I have a file in S3 with the following data:
name,age,gender
jill,30,f
jack,32,m
And a redshift external table to query that data using spectrum:
create external table spectrum.customers (
"name" varchar(50),
"age" int,
"gender" varchar(1))
row format delimited
fields terminated by ','
lines terminated by \n'
stored as textfile
location 's3://...';
When querying the data I get the following result:
select * from spectrum.customers;
name,age,g
jill,30,f
jack,32,m
Is there an elegant way to skip the header row as part of the external table definition, similar to the tblproperties ("skip.header.line.count"="1")
option in Hive? Or is my only option (at least for now) to filter out the header rows as part of the select statement?

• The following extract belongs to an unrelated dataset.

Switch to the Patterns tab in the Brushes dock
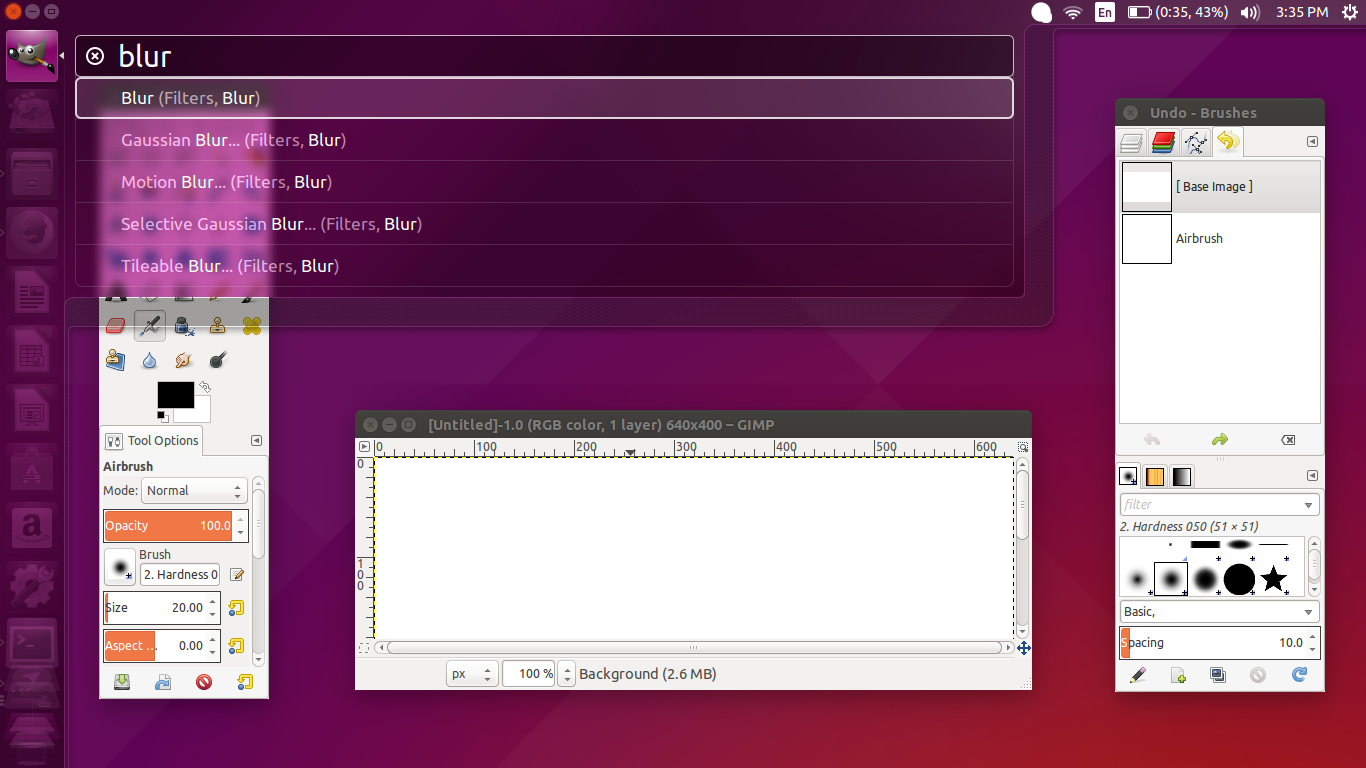 click(x=1155, y=476)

Answered this in: How to skip headers when we are reading data from a csv file in s3 and creating a table in aws athena.
This works in Redshift:
You want to use table properties ('skip.header.line.count'='1')
Along with other properties if you want, e.g. 'numRows'='100'
.
Here's a sample:
create external table exreddb1.test_table
(ID BIGINT
,NAME VARCHAR
)
row format delimited
fields terminated by ','
stored as textfile
location 's3://mybucket/myfolder/'
table properties ('numRows'='100', 'skip.header.line.count'='1');